▶ _Tasks to perform_
1 – In the fatwood forum thread, which state is described as a hot bed for turpentining?
2 – Continue the fatwood forum thread from the point where it stops.

━━ Given passage

Post by: Pullinchips on December 14, 2005, 03:35:01 PM
Dang,

I've seen knots like that on old rotted pines that grew up threw barbed wire. rest of the tree rotted and left pieces like that on the barbed wire.

Turpentinning, vey good book, called treasures of the longleaf forests of something to that effect, not sure about the aurthor, so mabe not any help there.

i have seen many old turpentine "cat faces" that have turned to lighter stumps still standing in the longleaf woods at my previous occupation as well as many live trees that were worked at one time.  Turpentining is almost a lost art and a huge part of the deep souths forest history.  Georgia was a hot bed for this practice.

-nate
Title: Re: "Fatwood" Fire Starters--what kinda wood are they?
Post by: Murf on December 14, 2005, 04:48:45 PM
The good Lord sure does work in strange ways now don't he.  ::)

Why in da heck do yer think he made da best stuff fer light'n fires an den stuck way down south where dey don't need it anyways?  ::)

━━━━
━━ Data lines

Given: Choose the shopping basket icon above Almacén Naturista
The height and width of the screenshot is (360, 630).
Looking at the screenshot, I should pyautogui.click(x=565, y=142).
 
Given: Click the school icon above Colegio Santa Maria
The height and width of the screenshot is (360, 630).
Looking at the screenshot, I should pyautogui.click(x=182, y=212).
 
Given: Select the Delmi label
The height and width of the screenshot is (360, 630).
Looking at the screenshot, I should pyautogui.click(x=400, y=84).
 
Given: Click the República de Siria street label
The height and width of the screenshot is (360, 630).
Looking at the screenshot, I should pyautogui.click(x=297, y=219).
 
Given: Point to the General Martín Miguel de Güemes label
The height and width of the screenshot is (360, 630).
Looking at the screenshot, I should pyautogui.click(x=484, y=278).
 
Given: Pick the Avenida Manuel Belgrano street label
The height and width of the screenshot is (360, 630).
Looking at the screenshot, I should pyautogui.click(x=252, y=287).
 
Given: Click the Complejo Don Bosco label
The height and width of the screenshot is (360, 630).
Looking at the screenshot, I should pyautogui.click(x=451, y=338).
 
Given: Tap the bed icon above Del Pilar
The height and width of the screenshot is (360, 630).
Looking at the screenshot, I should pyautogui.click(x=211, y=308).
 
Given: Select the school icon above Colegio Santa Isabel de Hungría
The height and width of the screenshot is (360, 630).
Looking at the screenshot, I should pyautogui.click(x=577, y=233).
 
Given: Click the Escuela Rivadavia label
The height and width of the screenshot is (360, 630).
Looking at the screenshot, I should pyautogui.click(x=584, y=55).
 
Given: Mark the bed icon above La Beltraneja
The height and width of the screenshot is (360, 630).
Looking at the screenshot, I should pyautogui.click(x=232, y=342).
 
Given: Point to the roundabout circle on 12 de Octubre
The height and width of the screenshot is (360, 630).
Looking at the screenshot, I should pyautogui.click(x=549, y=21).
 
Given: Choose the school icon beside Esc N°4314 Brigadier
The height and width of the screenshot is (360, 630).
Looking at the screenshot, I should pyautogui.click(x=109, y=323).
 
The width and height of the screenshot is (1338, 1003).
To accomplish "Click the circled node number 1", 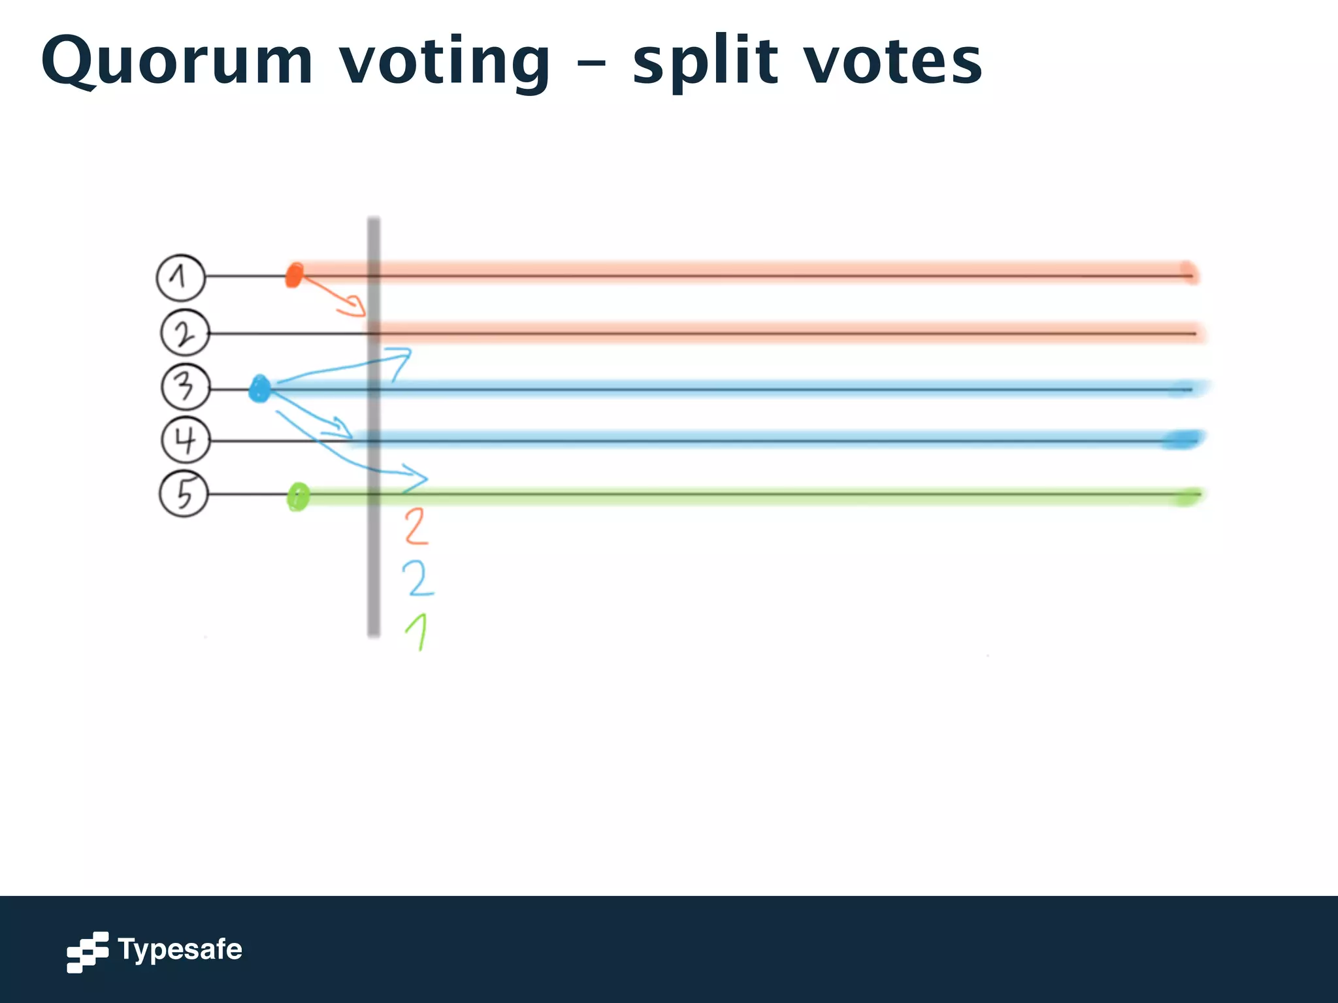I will tap(181, 278).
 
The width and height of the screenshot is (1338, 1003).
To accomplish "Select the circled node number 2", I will tap(185, 333).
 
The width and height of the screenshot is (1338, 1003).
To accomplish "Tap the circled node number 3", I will tap(186, 387).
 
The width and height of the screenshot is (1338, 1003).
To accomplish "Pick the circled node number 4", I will tap(186, 440).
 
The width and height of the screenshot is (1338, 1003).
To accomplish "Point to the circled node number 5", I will tap(184, 494).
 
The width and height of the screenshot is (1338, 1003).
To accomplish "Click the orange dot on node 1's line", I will tap(295, 275).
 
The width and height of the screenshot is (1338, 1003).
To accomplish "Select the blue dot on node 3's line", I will tap(259, 389).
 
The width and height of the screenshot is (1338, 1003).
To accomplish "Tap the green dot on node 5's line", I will tap(298, 497).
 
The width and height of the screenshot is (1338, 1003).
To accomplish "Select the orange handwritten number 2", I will tap(416, 527).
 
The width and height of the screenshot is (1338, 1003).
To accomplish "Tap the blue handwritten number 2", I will tap(417, 578).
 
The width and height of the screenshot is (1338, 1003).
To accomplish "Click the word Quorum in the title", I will tap(177, 62).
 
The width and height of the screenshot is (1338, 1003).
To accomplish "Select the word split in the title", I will tap(706, 62).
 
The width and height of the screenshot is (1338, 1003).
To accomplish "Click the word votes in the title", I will tap(892, 62).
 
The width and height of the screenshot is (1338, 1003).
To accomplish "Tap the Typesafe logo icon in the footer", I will tap(88, 951).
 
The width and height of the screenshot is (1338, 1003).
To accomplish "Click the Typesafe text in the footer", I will tap(180, 949).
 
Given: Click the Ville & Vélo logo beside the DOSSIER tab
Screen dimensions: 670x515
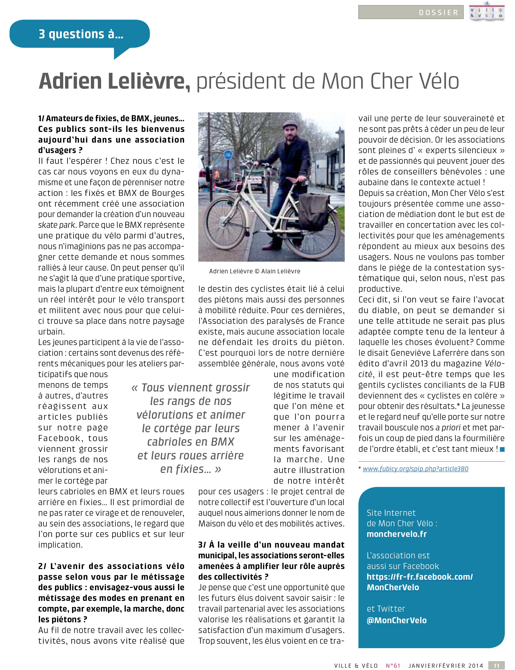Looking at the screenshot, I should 487,12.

━━━━

▶ _Results in order_
1 – Georgia

2 –
Title: Re: "Fatwood" Fire Starters--what kinda wood are they?
Post by: etat on December 14, 2005, 05:22:36 PM
Of course we needed em.  Had to have a fire to cook our corn pone, and heat up our coffee and cook our catfish and hushpuppies and of course.....cook  up our g r i t s .......back in the day of course......... 8) 8) 


Title: Re: "Fatwood" Fire Starters--what kinda wood are they?
Post by: woodbowl on December 14, 2005, 07:10:07 PM
Shore do need it is right! ...................... Near bout freezed my tater off this morning it was so cold. If we didn't have a lighter knot to start up with, we couldn't get going to school and work very fast. 45 degrees ain't no fun first thing in the mornin'!
Title: Re: "Fatwood" Fire Starters--what kinda wood are they?
Post by: beenthere on December 14, 2005, 07:56:23 PM
Quote from: woodbowl on December 14, 2005, 07:10:07 PM
........... 45 degrees ain't no fun first thing in the mornin'!
That's pretty cool for the bedroom temp first thing in the mornin, I agree, and "that's a fact" (famous quote there). We try to keep the bedroom temp above 60° in the winter here.
Title: Re: "Fatwood" Fire Starters--what kinda wood are they?
Post by: Max sawdust on December 14, 2005, 08:25:31 PM
Ya Beenthere,
We have ice on the insides of the bedroom windows at night up Nort. :D  45 sounds right for sleepin. ::)
Title: Re: "Fatwood" Fire Starters--what kinda wood are they?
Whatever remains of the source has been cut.